Jeremy K. Nicholson will deliver the 2013 SOT Annual Meeting MRC Lecture, “Phenotyping the Patient Journey: Making Systems Medicine Work in the Real World,” on Wednesday, March 13, 2013, from 8:00 am to 9:00 am in the Henry B. Gonzalez Convention Center, San Antonio, Texas. Dr. Nicholson is head of the Department of Surgery and Cancer at Imperial College London. He also is a consultant for many pharmaceutical/healthcare companies in the United Kingdom, Europe, and the United States, and is a founder and director of Metabometrix, an Imperial College spin-off company specializing in molecular phenotyping, clinical diagnostics, and toxicological screening via metabonomics and metabolomics.
The abstract of this lecture states that “Systems biology tools can be applied at both individual and population levels to understand integrated biochemical function in relation to disease pathogenesis. Metabolic phenotyping offers an important window on systemic activity and both advanced spectroscopic approaches can be used to characterize disease processes and responses to therapy. There is now wide recognition that the extensive cross-talk and signalling between the host and the symbiotic gut microbiome links to both the responses to therapy and disease risk factors and indeed these also modulate drug toxicity. Such symbiotic supraorganismal interactions greatly increase the degrees of freedom of the metabolic system that poses significant challenges to fundamental notions on the nature of the human diseased state, the aetiopathogenesis of common diseases, and current systems modelling requirements for personalized medicine...Such population risk models and biomarkers can also feedback to individual patient healthcare models thus closing the personal and public healthcare modelling triangle.”
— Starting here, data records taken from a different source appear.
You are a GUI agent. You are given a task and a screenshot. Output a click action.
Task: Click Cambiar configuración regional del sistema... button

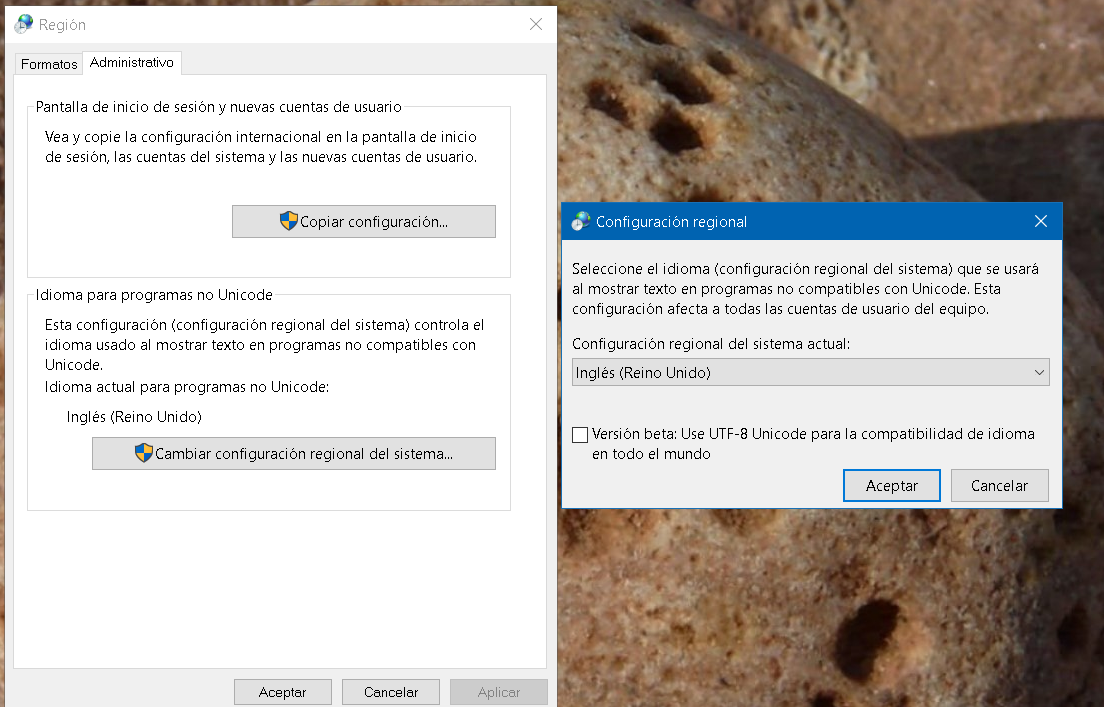pos(294,453)
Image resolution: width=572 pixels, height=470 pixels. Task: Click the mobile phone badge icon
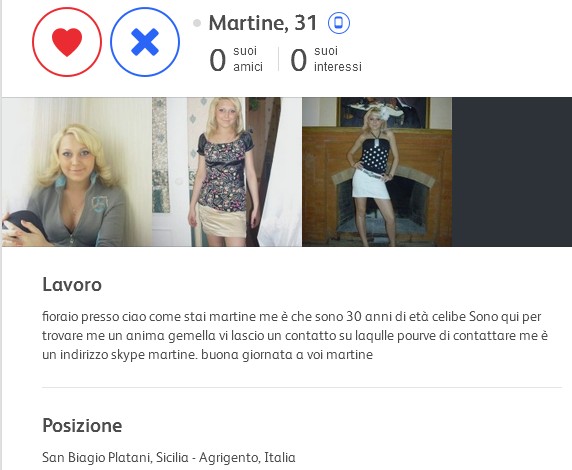(339, 23)
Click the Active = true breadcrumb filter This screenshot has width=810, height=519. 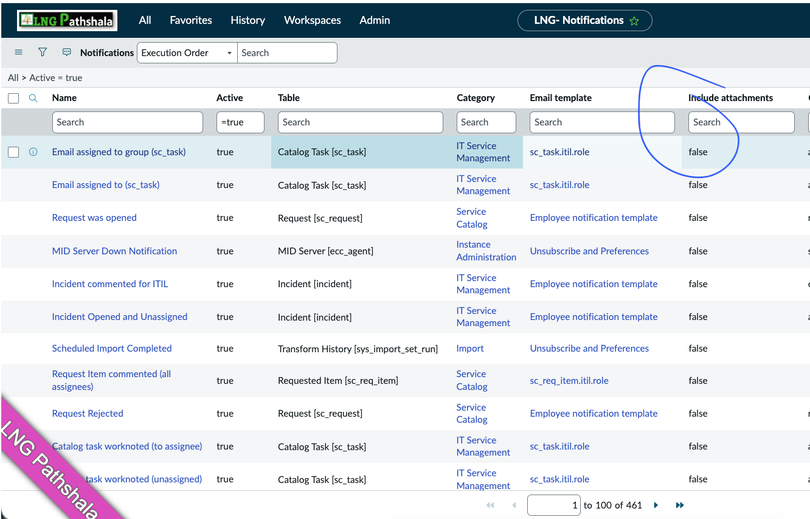click(x=56, y=78)
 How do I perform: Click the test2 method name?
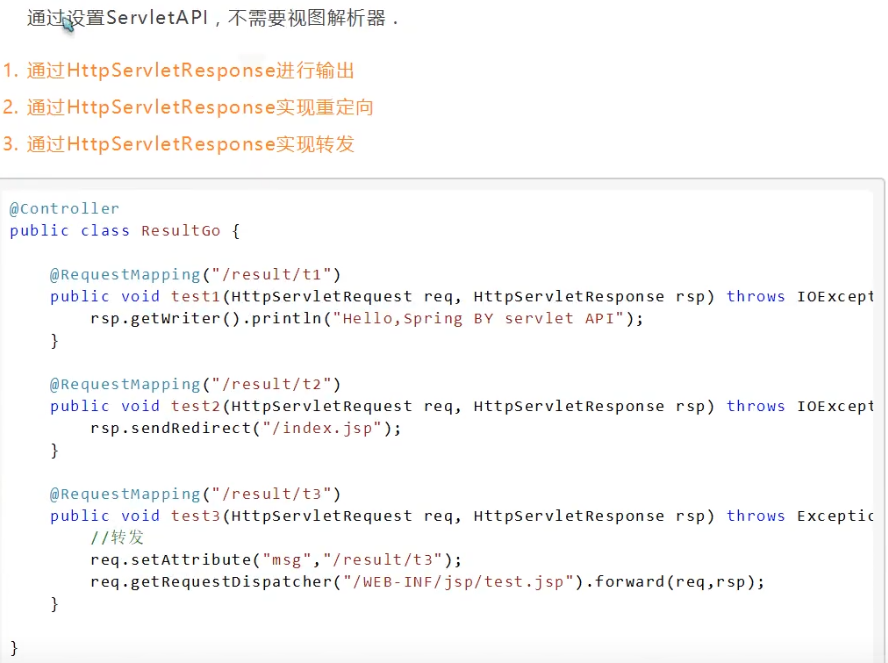[x=196, y=406]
Dr. Nicholson has won many accolades and international prizes for his work, which spans three decades, and is the author of over 500 peer-reviewed scientific papers and many other articles/patents on the development and application of novel spectroscopic and systems biology approaches to the investigation of disturbed metabolic processes in complex organisms. He was elected as a Fellow of the Academy of Medical Sciences in 2010 and currently holds honorary professorships at eight overseas universities and the Chinese Academy of Sciences, and is on the editorial board of eight international scientific journals.
Dr. Nicholson will be holding a discussion with postdoctoral and graduate student SOT members following his lecture. This will be a ticketed event, limited to 40 participants.